---------- READING PASSAGE ----------

Blog Post

Losing Loved Ones

  • By Ryan Sheehy
  • 07 Aug, 2017

I know it's hard but it must be discussed

My mom and I for our wedding dance in 2011
Losing a loved one isn't something I can sit here and describe to you. No words ever spoken can do that. That said, we must move forward. Look, I'm not saying it's easy or for that matter, ever gets easier. If you're here for the long haul though, let's dive into this.

We must face death. It's inevitable for all of us. I think many of us think about our own impending death until we are snapped back to realty when we lose someone we love so dearly. No matter how it happens, you're never as prepared as you think you are.

I speak this from experience. I held my grandfathers hand as we moved on from this world when I was 12 years old. He battled cancer for a few months, we knew what was coming. It was still hard. 2 years later, my other grandfather suddenly passed away and I still find myself having difficult days thinking of him. About 3 years ago, my mom lost her Three and a Half Year battle with Cancer. Again, we knew the end could come but when it finally does, you're never ready.

Does the pain subside? With time, it becomes less sharp but still heavily present. Knowing this, you essentially have two options to choose from.

Before I continue, please understand I'm not trying to belittle losing a loved one nor trying to simplify death.

What I've personally learned to do for myself is to focus. I've simplified my grief process. I either focus on one of two choices I allow myself.

1) Only think about the loss, what once was. Essentially the negative, depressive option

2) Focus on what that loved one meant to you and how they'd want to you carry on. Would they really want to you sad, depressed and not carrying on?

From my perspective, I believe that to be the case (#2). Whether it be a friend, grandparents or even a parent I believe they would want to you carry on. Live a full and happy life.

Also, there are always others things as well. For me, my family. My Beautiful wife and amazing children. Everything I have in my life, the man I am is due in large part of my parents. In this case, I specifically focus on my mom. She would want me to remember her always but move forward in life both for myself and my family.

So I choose Happiness, Love & Life.

I still have moments when I have difficulty. I hope you hear me when I say this, it's ok.

You're allowed. I'll say it again, you're allowed. 

Allow yourself to mourn and also allow yourself to find happiness. The mourning process is like anything else, it takes practice. It's difficult at times but find the will to continue on.

You don't just owe it your loved ones, you owe it to yourself.

Peace and love to you & your loved ones.

----------

:: EXERCISE TASKS ::
[a] Name each loved one whose death the author of the blog post on losing loved ones describes, and note how or when each died.
[b] From the blog post on losing loved ones, reproduce the passage starting with "From my perspective, I" and going on through "again, you're allowed.".
[c] In the blog post on losing loved ones, why does the author choose to focus on what a loved one meant and how they would want him to carry on, rather than only on the loss?

---------- SOURCE INFORMATION ----------

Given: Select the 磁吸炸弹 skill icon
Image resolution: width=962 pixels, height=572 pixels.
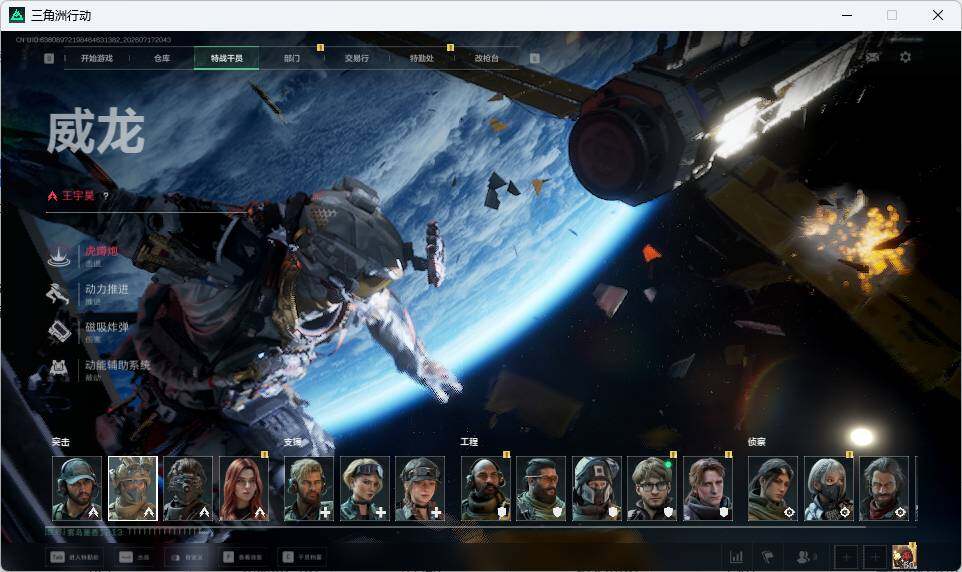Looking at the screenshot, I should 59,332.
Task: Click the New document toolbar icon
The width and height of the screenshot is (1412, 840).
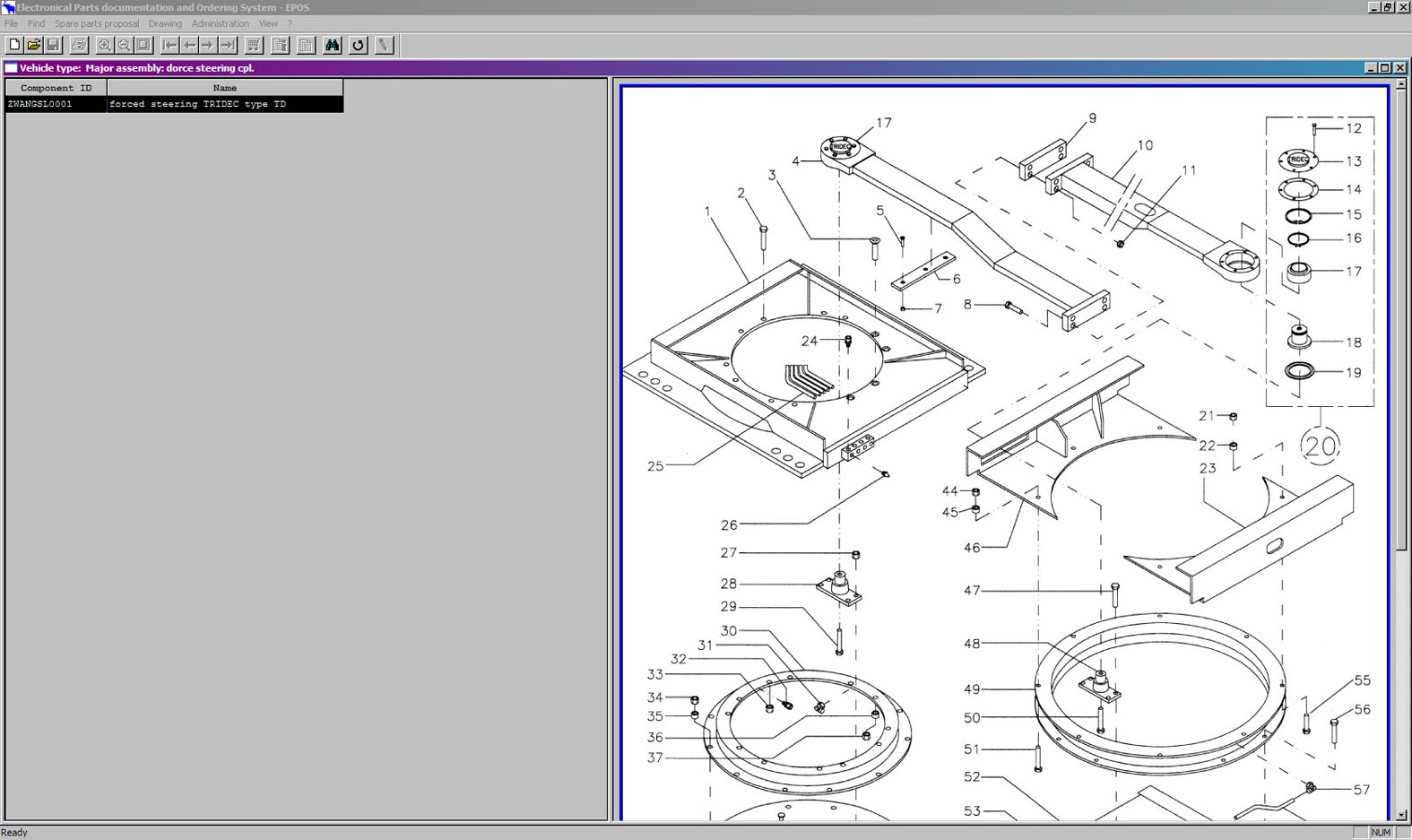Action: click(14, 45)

----------

:: PER-TASK ANSWERS ::
[a]
- A grandfather who died of cancer when the author was 12, with the author holding his hand.
- The author's other grandfather, who died suddenly two years later.
- The author's mom, who died about three years ago after a three-and-a-half-year battle with cancer.

[b]
From my perspective, I believe that to be the case (#2). Whether it be a friend, grandparents or even a parent I believe they would want to you carry on. Live a full and happy life.

Also, there are always others things as well. For me, my family. My Beautiful wife and amazing children. Everything I have in my life, the man I am is due in large part of my parents. In this case, I specifically focus on my mom. She would want me to remember her always but move forward in life both for myself and my family.

So I choose Happiness, Love & Life.

I still have moments when I have difficulty. I hope you hear me when I say this, it's ok.

You're allowed. I'll say it again, you're allowed.

[c] He believes that loved ones, whether a friend, a grandparent or a parent, would want him to carry on and live a full and happy life. In particular, he says his mom would want him to remember her always but move forward for himself and his family.